First let's correct this statement, "Controlling with VFD instead of throttling valves
cansave money,
if done properly and under the right conditions, otherwise it costs more money.
My rule of thumb for the right conditions is around 50% to 85% of BEP pump flow. This is more true with static heads, which may easily up the low end of the range to 75%, or more, when more significant. The larger more capital intensive VFDs may drop the higher end to 80%, assuming all goes well with system harmonics.

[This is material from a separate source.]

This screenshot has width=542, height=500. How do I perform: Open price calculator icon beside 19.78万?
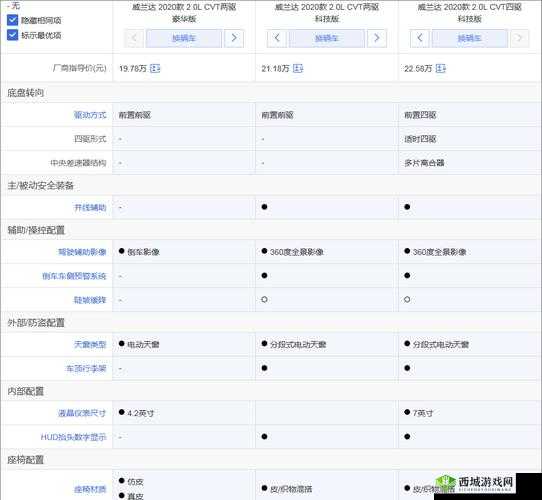tap(155, 68)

Note that you must also spend a significant amount of time at the lower flowrates in order to make the VFD pay off. Occasional use at 35 to 65% BEP flow won't usually do it. This is somewhat harder to quantify on a general basis, but offhand I would guess that you would have to spend 50% of your time between 60 and 80% BEP. The main problem that rears its head when designing a new system is, if you're going to spend that much time in those low flowrates, you've probably picked your BEP wrong and revising the BEP downward somewhat negates the advantages of considering a VFD in the first place.

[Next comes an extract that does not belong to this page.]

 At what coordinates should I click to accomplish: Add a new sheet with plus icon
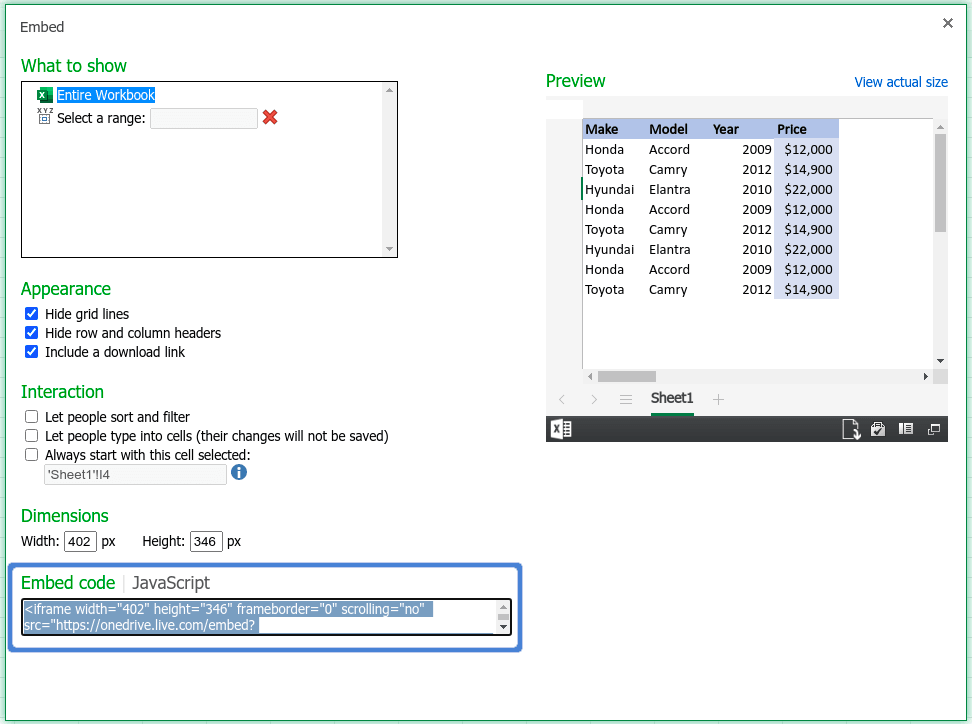tap(718, 399)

VFDs may have the advantage when a very wide variation in flowrate (in a uniform distribution pattern) are required, but then that would also indicate to me that you've got a poor process design, probably needing some tanks somewhere.

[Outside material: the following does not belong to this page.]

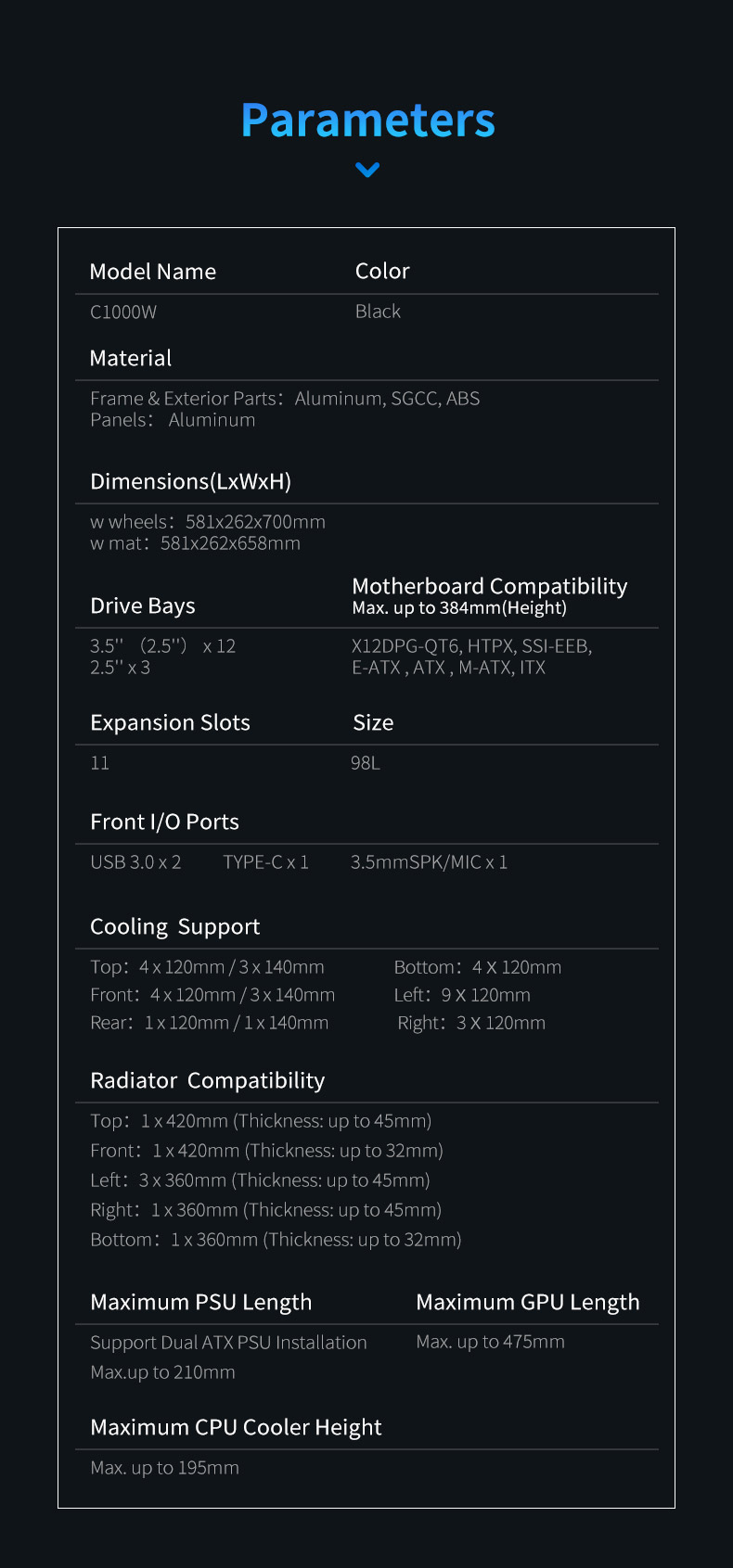Click the Motherboard Compatibility heading

(x=490, y=586)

I think, if you can use them at all, you're likely to find their better application in your cooling loops. BFW systems are not a good place to begin looking at all; if you put them on flow control, you don't usually get the pressure you need all the time and, if you put them on pressure control, you don't usually get the flowrate you need.
Widely varying near normally distributed flowrates and a pressure requirement that varies with the flowrate squared should tip you off as to where to begin looking for VFD apps. But then again, you could consider multiple parallel pumps too. A pump running at BEP (or near) is the
most efficient system you can have.
"The top of the organisation doesn't listen sufficiently to what the bottom is saying."